## WORK REQUIRED
Rewrite the listing, replacing "GUI agent" with "browser agent" wherever it occurs and leaving everything else untouched.

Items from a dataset
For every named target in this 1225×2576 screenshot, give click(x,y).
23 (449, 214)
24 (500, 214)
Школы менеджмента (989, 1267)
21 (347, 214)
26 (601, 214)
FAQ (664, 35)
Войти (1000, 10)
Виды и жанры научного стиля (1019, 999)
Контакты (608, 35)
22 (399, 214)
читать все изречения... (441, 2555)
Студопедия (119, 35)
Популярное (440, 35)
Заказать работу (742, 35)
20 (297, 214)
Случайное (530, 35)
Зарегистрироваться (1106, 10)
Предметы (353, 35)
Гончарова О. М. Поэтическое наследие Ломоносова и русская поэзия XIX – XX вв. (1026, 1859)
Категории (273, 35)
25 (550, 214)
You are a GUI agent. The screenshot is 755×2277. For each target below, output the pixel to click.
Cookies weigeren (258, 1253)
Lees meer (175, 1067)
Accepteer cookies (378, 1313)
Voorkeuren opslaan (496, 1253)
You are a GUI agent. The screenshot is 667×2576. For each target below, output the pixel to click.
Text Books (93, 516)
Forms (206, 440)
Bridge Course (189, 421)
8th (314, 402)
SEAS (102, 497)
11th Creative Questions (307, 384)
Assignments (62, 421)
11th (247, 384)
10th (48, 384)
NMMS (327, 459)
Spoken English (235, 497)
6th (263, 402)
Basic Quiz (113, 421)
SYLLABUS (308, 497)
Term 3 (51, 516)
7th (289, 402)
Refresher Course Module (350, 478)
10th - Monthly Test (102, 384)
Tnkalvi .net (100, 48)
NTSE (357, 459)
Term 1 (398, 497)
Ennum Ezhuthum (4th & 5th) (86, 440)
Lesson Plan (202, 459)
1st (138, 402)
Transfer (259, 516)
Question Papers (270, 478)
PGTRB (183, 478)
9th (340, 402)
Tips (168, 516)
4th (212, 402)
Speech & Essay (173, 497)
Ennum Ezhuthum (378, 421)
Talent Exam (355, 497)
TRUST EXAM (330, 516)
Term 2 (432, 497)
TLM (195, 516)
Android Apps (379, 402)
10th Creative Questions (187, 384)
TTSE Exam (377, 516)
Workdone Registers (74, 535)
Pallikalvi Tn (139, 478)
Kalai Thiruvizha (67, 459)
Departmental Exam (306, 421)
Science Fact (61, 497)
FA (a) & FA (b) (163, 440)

## RESPONSE FOR THIS EXERCISE
For every named target in this 1225×2576 screenshot, give click(x,y).
23 (449, 214)
24 (500, 214)
Школы менеджмента (989, 1267)
21 (347, 214)
26 (601, 214)
FAQ (664, 35)
Войти (1000, 10)
Виды и жанры научного стиля (1019, 999)
Контакты (608, 35)
22 (399, 214)
читать все изречения... (441, 2555)
Студопедия (119, 35)
Популярное (440, 35)
Заказать работу (742, 35)
20 (297, 214)
Случайное (530, 35)
Зарегистрироваться (1106, 10)
Предметы (353, 35)
Гончарова О. М. Поэтическое наследие Ломоносова и русская поэзия XIX – XX вв. (1026, 1859)
Категории (273, 35)
25 (550, 214)
You are a browser agent. The screenshot is 755×2277. For each target below, output the pixel to click.
Cookies weigeren (258, 1253)
Lees meer (175, 1067)
Accepteer cookies (378, 1313)
Voorkeuren opslaan (496, 1253)
You are a browser agent. The screenshot is 667×2576. For each target below, output the pixel to click.
Text Books (93, 516)
Forms (206, 440)
Bridge Course (189, 421)
8th (314, 402)
SEAS (102, 497)
11th Creative Questions (307, 384)
Assignments (62, 421)
11th (247, 384)
10th (48, 384)
NMMS (327, 459)
Spoken English (235, 497)
6th (263, 402)
Basic Quiz (113, 421)
SYLLABUS (308, 497)
Term 3 (51, 516)
7th (289, 402)
Refresher Course Module (350, 478)
10th - Monthly Test (102, 384)
Tnkalvi .net (100, 48)
NTSE (357, 459)
Term 1 (398, 497)
Ennum Ezhuthum (4th & 5th) (86, 440)
Lesson Plan (202, 459)
1st (138, 402)
Transfer (259, 516)
Question Papers (270, 478)
PGTRB (183, 478)
9th (340, 402)
Tips (168, 516)
4th (212, 402)
Speech & Essay (173, 497)
Ennum Ezhuthum (378, 421)
Talent Exam (355, 497)
TRUST EXAM (330, 516)
Term 2 (432, 497)
TLM (195, 516)
Android Apps (379, 402)
10th Creative Questions (187, 384)
TTSE Exam (377, 516)
Workdone Registers (74, 535)
Pallikalvi Tn (139, 478)
Kalai Thiruvizha (67, 459)
Departmental Exam (306, 421)
Science Fact (61, 497)
FA (a) & FA (b) (163, 440)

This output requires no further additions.